Recorded data
((
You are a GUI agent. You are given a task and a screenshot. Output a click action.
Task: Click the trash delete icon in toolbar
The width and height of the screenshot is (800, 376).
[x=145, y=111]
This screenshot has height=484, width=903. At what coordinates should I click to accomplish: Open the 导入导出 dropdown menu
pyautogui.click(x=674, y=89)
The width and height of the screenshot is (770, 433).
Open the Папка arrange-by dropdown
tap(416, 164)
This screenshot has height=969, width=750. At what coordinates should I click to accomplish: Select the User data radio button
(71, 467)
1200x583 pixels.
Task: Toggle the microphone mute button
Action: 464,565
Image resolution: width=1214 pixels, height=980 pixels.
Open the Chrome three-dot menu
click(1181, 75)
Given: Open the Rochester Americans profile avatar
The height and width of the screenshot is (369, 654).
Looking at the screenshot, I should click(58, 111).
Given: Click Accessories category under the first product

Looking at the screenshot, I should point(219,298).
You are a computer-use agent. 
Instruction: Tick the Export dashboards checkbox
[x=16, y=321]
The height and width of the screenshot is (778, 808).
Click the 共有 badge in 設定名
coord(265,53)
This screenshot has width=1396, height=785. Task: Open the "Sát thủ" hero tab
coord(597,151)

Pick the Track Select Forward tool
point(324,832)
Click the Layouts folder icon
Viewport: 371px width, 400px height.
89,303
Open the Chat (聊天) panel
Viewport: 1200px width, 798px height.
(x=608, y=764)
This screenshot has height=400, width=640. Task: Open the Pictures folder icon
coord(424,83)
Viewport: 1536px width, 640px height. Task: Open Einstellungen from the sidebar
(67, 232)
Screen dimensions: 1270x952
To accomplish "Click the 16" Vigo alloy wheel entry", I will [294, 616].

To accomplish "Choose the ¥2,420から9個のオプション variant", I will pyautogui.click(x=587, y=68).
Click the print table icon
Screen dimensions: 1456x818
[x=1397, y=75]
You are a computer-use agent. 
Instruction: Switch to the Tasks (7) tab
))
■ Action item: Exactly one number is the expected answer: the count of lines in the entries where the word "will" is found.

■ The answer: 2